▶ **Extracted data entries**

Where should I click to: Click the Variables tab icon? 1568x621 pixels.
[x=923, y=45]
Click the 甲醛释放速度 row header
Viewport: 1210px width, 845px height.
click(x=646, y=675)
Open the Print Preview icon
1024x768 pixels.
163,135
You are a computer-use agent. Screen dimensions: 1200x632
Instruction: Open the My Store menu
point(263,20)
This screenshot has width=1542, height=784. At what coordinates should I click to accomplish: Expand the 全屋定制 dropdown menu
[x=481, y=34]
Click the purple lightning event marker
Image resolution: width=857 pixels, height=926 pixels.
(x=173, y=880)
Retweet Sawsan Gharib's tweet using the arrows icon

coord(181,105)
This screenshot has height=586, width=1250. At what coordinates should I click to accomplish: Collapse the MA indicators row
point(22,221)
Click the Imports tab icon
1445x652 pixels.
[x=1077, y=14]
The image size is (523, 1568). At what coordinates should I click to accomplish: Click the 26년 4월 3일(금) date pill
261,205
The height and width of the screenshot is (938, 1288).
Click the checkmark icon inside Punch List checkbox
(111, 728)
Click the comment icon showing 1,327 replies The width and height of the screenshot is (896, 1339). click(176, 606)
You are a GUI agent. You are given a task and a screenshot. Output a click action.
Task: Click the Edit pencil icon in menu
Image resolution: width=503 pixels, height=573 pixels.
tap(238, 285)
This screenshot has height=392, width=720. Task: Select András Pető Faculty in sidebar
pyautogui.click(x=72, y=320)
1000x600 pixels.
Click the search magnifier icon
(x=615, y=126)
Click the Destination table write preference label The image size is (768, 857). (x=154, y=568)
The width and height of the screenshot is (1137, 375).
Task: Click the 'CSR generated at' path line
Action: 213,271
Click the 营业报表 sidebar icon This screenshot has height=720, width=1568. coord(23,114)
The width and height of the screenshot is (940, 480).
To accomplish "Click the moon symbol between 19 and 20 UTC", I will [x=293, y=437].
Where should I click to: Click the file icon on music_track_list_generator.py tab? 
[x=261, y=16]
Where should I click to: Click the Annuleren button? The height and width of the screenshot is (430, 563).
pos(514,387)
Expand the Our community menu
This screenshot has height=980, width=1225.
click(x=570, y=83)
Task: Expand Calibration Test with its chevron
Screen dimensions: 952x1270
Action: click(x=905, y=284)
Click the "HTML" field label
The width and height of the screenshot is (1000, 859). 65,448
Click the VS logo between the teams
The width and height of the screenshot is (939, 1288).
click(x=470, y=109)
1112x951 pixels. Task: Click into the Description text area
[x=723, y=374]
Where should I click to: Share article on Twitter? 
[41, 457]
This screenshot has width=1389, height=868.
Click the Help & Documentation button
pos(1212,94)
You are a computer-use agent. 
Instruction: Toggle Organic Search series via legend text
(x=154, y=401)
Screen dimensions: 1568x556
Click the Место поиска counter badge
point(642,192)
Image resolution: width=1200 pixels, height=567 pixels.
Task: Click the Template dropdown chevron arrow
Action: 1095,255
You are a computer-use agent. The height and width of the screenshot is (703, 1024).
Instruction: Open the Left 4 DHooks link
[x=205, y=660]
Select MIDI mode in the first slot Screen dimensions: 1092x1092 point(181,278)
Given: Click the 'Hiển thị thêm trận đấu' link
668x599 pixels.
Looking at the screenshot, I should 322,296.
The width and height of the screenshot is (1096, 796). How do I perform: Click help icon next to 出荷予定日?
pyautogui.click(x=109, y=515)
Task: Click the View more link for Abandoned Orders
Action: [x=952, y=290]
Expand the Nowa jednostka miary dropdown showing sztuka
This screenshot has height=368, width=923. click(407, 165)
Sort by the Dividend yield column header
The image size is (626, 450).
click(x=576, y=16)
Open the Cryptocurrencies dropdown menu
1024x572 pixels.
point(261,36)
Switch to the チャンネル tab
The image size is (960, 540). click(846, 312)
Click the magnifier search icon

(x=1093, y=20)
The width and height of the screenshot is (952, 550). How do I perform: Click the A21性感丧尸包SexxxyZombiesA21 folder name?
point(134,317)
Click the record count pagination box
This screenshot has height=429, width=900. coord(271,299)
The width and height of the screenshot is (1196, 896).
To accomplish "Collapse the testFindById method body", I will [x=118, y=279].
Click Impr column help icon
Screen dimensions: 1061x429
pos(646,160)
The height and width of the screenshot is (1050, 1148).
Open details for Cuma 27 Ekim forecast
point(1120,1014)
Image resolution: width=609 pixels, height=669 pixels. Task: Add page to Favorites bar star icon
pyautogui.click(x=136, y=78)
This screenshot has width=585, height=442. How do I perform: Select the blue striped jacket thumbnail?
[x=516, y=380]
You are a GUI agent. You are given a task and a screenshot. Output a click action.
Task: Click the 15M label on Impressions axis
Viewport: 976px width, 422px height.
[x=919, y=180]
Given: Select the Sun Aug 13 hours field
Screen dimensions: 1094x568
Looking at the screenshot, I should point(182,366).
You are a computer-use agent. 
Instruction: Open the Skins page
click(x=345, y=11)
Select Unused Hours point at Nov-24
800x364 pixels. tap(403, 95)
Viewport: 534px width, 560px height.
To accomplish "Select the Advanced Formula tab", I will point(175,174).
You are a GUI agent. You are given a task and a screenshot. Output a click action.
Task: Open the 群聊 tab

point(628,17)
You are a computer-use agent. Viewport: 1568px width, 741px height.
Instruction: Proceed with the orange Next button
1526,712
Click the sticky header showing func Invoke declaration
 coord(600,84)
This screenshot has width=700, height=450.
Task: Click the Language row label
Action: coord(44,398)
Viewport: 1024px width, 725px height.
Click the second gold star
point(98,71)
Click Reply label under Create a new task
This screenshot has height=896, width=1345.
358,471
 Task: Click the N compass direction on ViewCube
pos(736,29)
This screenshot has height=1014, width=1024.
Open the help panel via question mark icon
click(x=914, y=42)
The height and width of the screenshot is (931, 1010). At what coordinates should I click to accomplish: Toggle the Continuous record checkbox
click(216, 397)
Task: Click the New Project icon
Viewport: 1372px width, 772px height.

▶ **WHAT YOU NEED TO DO**
Copy the whole of the data above exactly.

▶ **ANSWER TO THE EXERCISE**
Where should I click to: Click the Variables tab icon? 1568x621 pixels.
[x=923, y=45]
Click the 甲醛释放速度 row header
Viewport: 1210px width, 845px height.
click(x=646, y=675)
Open the Print Preview icon
1024x768 pixels.
163,135
You are a computer-use agent. Screen dimensions: 1200x632
Instruction: Open the My Store menu
point(263,20)
This screenshot has width=1542, height=784. At what coordinates should I click to accomplish: Expand the 全屋定制 dropdown menu
[x=481, y=34]
Click the purple lightning event marker
Image resolution: width=857 pixels, height=926 pixels.
(x=173, y=880)
Retweet Sawsan Gharib's tweet using the arrows icon

coord(181,105)
This screenshot has height=586, width=1250. At what coordinates should I click to accomplish: Collapse the MA indicators row
point(22,221)
Click the Imports tab icon
1445x652 pixels.
[x=1077, y=14]
The image size is (523, 1568). At what coordinates should I click to accomplish: Click the 26년 4월 3일(금) date pill
261,205
The height and width of the screenshot is (938, 1288).
Click the checkmark icon inside Punch List checkbox
(111, 728)
Click the comment icon showing 1,327 replies The width and height of the screenshot is (896, 1339). click(176, 606)
You are a GUI agent. You are given a task and a screenshot. Output a click action.
Task: Click the Edit pencil icon in menu
Image resolution: width=503 pixels, height=573 pixels.
tap(238, 285)
This screenshot has height=392, width=720. Task: Select András Pető Faculty in sidebar
pyautogui.click(x=72, y=320)
1000x600 pixels.
Click the search magnifier icon
(x=615, y=126)
Click the Destination table write preference label The image size is (768, 857). (x=154, y=568)
The width and height of the screenshot is (1137, 375).
Task: Click the 'CSR generated at' path line
Action: 213,271
Click the 营业报表 sidebar icon This screenshot has height=720, width=1568. coord(23,114)
The width and height of the screenshot is (940, 480).
To accomplish "Click the moon symbol between 19 and 20 UTC", I will [x=293, y=437].
Where should I click to: Click the file icon on music_track_list_generator.py tab? 
[x=261, y=16]
Where should I click to: Click the Annuleren button? The height and width of the screenshot is (430, 563).
pos(514,387)
Expand the Our community menu
This screenshot has height=980, width=1225.
click(x=570, y=83)
Task: Expand Calibration Test with its chevron
Screen dimensions: 952x1270
Action: click(x=905, y=284)
Click the "HTML" field label
The width and height of the screenshot is (1000, 859). 65,448
Click the VS logo between the teams
The width and height of the screenshot is (939, 1288).
click(x=470, y=109)
1112x951 pixels. Task: Click into the Description text area
[x=723, y=374]
Where should I click to: Share article on Twitter? 
[41, 457]
This screenshot has width=1389, height=868.
Click the Help & Documentation button
pos(1212,94)
You are a computer-use agent. 
Instruction: Toggle Organic Search series via legend text
(x=154, y=401)
Screen dimensions: 1568x556
Click the Место поиска counter badge
point(642,192)
Image resolution: width=1200 pixels, height=567 pixels.
Task: Click the Template dropdown chevron arrow
Action: 1095,255
You are a computer-use agent. The height and width of the screenshot is (703, 1024).
Instruction: Open the Left 4 DHooks link
[x=205, y=660]
Select MIDI mode in the first slot Screen dimensions: 1092x1092 point(181,278)
Given: Click the 'Hiển thị thêm trận đấu' link
668x599 pixels.
Looking at the screenshot, I should 322,296.
The width and height of the screenshot is (1096, 796). How do I perform: Click help icon next to 出荷予定日?
pyautogui.click(x=109, y=515)
Task: Click the View more link for Abandoned Orders
Action: [x=952, y=290]
Expand the Nowa jednostka miary dropdown showing sztuka
This screenshot has height=368, width=923. click(407, 165)
Sort by the Dividend yield column header
The image size is (626, 450).
click(x=576, y=16)
Open the Cryptocurrencies dropdown menu
1024x572 pixels.
point(261,36)
Switch to the チャンネル tab
The image size is (960, 540). click(846, 312)
Click the magnifier search icon

(x=1093, y=20)
The width and height of the screenshot is (952, 550). How do I perform: Click the A21性感丧尸包SexxxyZombiesA21 folder name?
point(134,317)
Click the record count pagination box
This screenshot has height=429, width=900. coord(271,299)
The width and height of the screenshot is (1196, 896).
To accomplish "Collapse the testFindById method body", I will [x=118, y=279].
Click Impr column help icon
Screen dimensions: 1061x429
pos(646,160)
The height and width of the screenshot is (1050, 1148).
Open details for Cuma 27 Ekim forecast
point(1120,1014)
Image resolution: width=609 pixels, height=669 pixels. Task: Add page to Favorites bar star icon
pyautogui.click(x=136, y=78)
This screenshot has width=585, height=442. How do I perform: Select the blue striped jacket thumbnail?
[x=516, y=380]
You are a GUI agent. You are given a task and a screenshot. Output a click action.
Task: Click the 15M label on Impressions axis
Viewport: 976px width, 422px height.
[x=919, y=180]
Given: Select the Sun Aug 13 hours field
Screen dimensions: 1094x568
Looking at the screenshot, I should point(182,366).
You are a computer-use agent. 
Instruction: Open the Skins page
click(x=345, y=11)
Select Unused Hours point at Nov-24
800x364 pixels. tap(403, 95)
Viewport: 534px width, 560px height.
To accomplish "Select the Advanced Formula tab", I will point(175,174).
You are a GUI agent. You are given a task and a screenshot. Output a click action.
Task: Open the 群聊 tab

point(628,17)
You are a computer-use agent. Viewport: 1568px width, 741px height.
Instruction: Proceed with the orange Next button
1526,712
Click the sticky header showing func Invoke declaration
 coord(600,84)
This screenshot has width=700, height=450.
Task: Click the Language row label
Action: coord(44,398)
Viewport: 1024px width, 725px height.
Click the second gold star
point(98,71)
Click Reply label under Create a new task
This screenshot has height=896, width=1345.
358,471
 Task: Click the N compass direction on ViewCube
pos(736,29)
This screenshot has height=1014, width=1024.
Open the help panel via question mark icon
click(x=914, y=42)
The height and width of the screenshot is (931, 1010). At what coordinates should I click to accomplish: Toggle the Continuous record checkbox
click(216, 397)
Task: Click the New Project icon
Viewport: 1372px width, 772px height.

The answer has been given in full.